The overall theme of the workshop was Sama, the Sanskrit word that depicts the meaning cluster of same, like, level, unaltered, even or straight. In other contexts it’s been translated as calmness, tranquility, control of the mind, as in SAMAdhi, and so we spend a good long time in SAMAstithi, standing posture, standing firmly without moving, trying to find the evenness, the centeredness in this basic pose.

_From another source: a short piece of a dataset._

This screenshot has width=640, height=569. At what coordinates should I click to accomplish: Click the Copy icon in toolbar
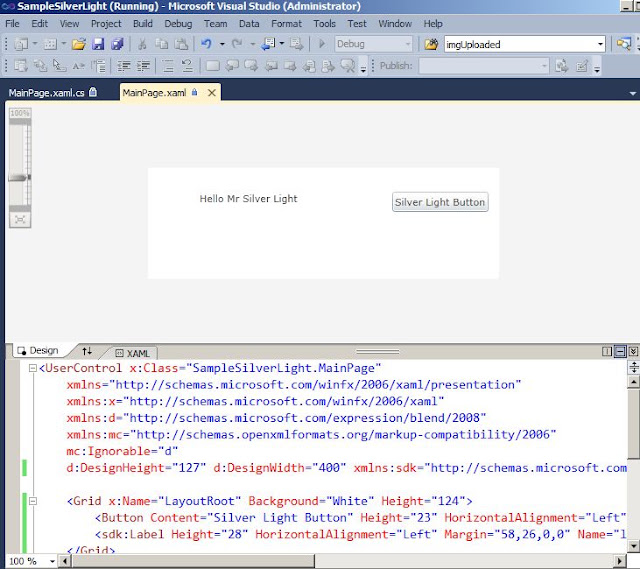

Chuck talked to us about the practice not leading to some kind of success, by achieving more and more complicated, challenging posed (a basic truth, that nevertheless I need to be reminded over and over and over again), but to become more even, more levelled and unaltered in the simplest of forms, poses, actions. He taught that the practice is not like running forwards into new forms, but rather bringing us back to the form and function that we are meant to be, before we accumulated all the bad habits of wrong posture, misuse of the body, before injuries and sickness have occurred to every one of us, to greater or lesser extent.
Yes. And I notice that the more I practice Yoga, the clearer I can feel that there are all these imbalances in me, the twists and unevenness, the inefficiency that I have slipped into, over my living years. So, this weekend we were practicing to come back to a more Sama state, staying in postures for long, quite long, waiting for our bodies to reveal more of the un-sama-ness in us, and then to try and gently correct.

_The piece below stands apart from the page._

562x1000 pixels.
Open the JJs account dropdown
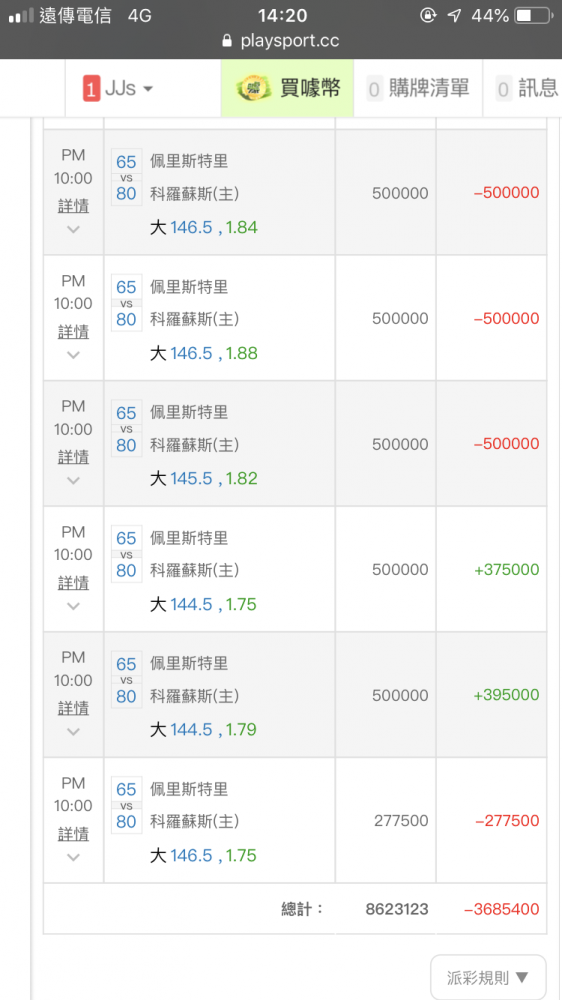[x=119, y=88]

Having practiced yoga with my ego leading forward for many good years, overworking my body in the futile attempt to prove that I-am- just-as-good-as-anybody-else, or to please my teachers (I can smile about that now when I catch myself doing it again), I accumulated a few little but persistent injuries throughout my body, hello sacroiliac joint, hello right knee and right deltoid muscle! Reliant indicators for me of where to go and what to avoid in my practice.
Chuck summed it up in a very comprehensible, useful way, as we were all standing in Trikonasana for a good while: Distribute the work/stress evenly throughout the body, making a significant effort to share the stress throughout the spine (as opposed to damage one bit of the body by relying heavily on it, usually a rather strong or rather numb part within us)
So, this gave me a few beautiful new (but old) impulses for my practice, and also I was delighted to meet again some comrades from the teacher trainings in the Elbowroom and trainings with Dave Curtis’s Vinyasa Flow Yoga.